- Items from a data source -
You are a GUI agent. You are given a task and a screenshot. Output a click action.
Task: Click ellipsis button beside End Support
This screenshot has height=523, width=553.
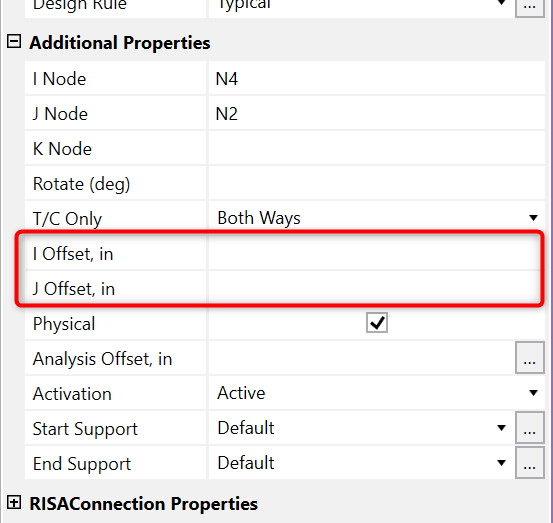[529, 462]
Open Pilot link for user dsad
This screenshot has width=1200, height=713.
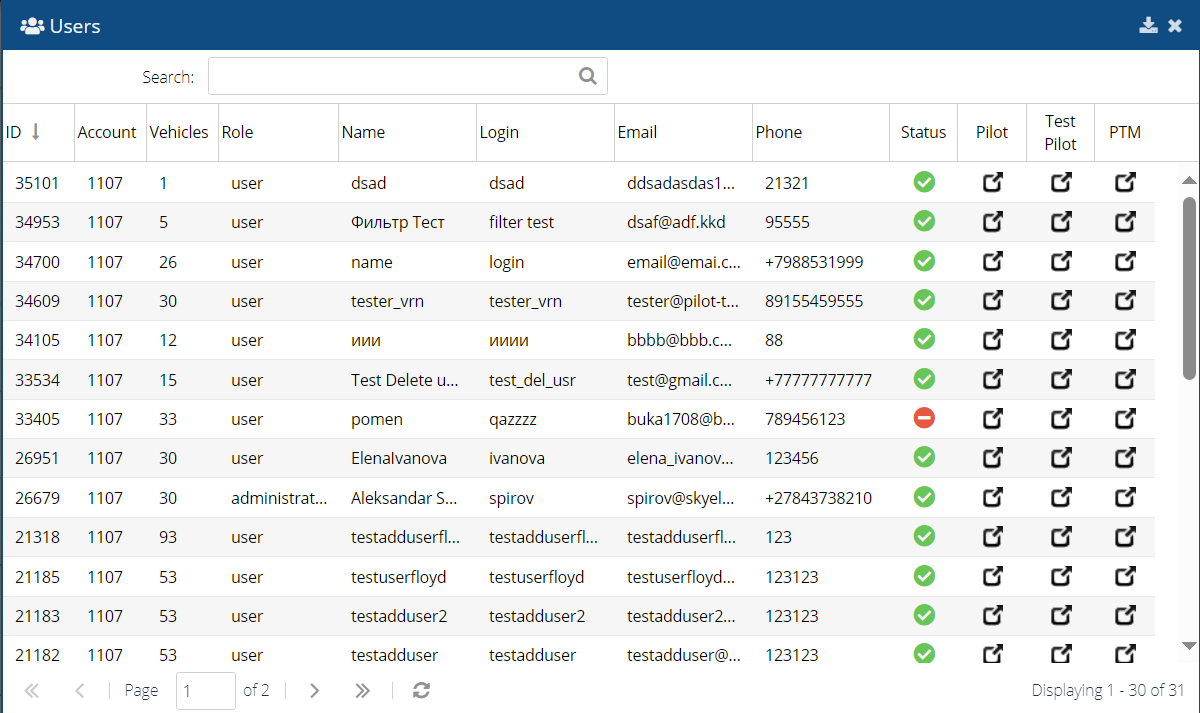(x=992, y=183)
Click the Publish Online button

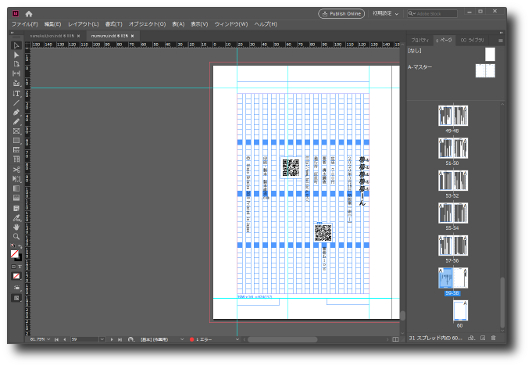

- Goal of the exercise -
Convert the material above into a JSON list of strings with one string per line, skipping blank lines. Leave the pictures out of your answer.

- The reply -
[
  "You are a GUI agent. You are given a task and a screenshot. Output a click action.",
  "Task: Click ellipsis button beside End Support",
  "This screenshot has height=523, width=553.",
  "[529, 462]",
  "Open Pilot link for user dsad",
  "This screenshot has width=1200, height=713.",
  "(x=992, y=183)",
  "Click the Publish Online button"
]